> What you need to do: Restate the entries below word for word, leaving nothing out.

> Extracted material:

━━━━━━━━━━━━━━━━━━━━

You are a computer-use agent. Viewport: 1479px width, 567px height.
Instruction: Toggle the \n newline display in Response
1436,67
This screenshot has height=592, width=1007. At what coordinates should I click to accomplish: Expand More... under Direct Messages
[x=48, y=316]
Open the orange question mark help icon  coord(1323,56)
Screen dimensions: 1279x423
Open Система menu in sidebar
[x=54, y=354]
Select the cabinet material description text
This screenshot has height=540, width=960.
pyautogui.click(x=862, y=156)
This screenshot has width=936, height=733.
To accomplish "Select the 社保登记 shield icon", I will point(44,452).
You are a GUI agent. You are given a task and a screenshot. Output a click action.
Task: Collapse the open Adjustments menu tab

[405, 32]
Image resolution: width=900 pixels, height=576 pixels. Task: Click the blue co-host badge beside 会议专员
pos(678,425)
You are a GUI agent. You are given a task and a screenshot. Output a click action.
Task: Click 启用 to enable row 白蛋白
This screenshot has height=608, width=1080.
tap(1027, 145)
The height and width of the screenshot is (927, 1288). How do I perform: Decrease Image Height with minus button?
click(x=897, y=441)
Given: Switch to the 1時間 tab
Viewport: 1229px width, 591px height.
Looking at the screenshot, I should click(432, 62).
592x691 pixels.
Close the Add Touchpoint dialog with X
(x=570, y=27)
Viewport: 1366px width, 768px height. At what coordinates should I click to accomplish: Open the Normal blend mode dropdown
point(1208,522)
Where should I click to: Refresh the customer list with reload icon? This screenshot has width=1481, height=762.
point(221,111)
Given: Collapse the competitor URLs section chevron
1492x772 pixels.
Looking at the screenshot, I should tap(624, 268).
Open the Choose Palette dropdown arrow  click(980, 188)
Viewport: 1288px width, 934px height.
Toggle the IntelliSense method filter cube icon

━━━━━━━━━━━━━━━━━━━━

> Output:
You are a computer-use agent. Viewport: 1479px width, 567px height.
Instruction: Toggle the \n newline display in Response
1436,67
This screenshot has height=592, width=1007. At what coordinates should I click to accomplish: Expand More... under Direct Messages
[x=48, y=316]
Open the orange question mark help icon  coord(1323,56)
Screen dimensions: 1279x423
Open Система menu in sidebar
[x=54, y=354]
Select the cabinet material description text
This screenshot has height=540, width=960.
pyautogui.click(x=862, y=156)
This screenshot has width=936, height=733.
To accomplish "Select the 社保登记 shield icon", I will point(44,452).
You are a GUI agent. You are given a task and a screenshot. Output a click action.
Task: Collapse the open Adjustments menu tab

[405, 32]
Image resolution: width=900 pixels, height=576 pixels. Task: Click the blue co-host badge beside 会议专员
pos(678,425)
You are a GUI agent. You are given a task and a screenshot. Output a click action.
Task: Click 启用 to enable row 白蛋白
This screenshot has height=608, width=1080.
tap(1027, 145)
The height and width of the screenshot is (927, 1288). How do I perform: Decrease Image Height with minus button?
click(x=897, y=441)
Given: Switch to the 1時間 tab
Viewport: 1229px width, 591px height.
Looking at the screenshot, I should click(432, 62).
592x691 pixels.
Close the Add Touchpoint dialog with X
(x=570, y=27)
Viewport: 1366px width, 768px height. At what coordinates should I click to accomplish: Open the Normal blend mode dropdown
point(1208,522)
Where should I click to: Refresh the customer list with reload icon? This screenshot has width=1481, height=762.
point(221,111)
Given: Collapse the competitor URLs section chevron
1492x772 pixels.
Looking at the screenshot, I should tap(624, 268).
Open the Choose Palette dropdown arrow  click(980, 188)
Viewport: 1288px width, 934px height.
Toggle the IntelliSense method filter cube icon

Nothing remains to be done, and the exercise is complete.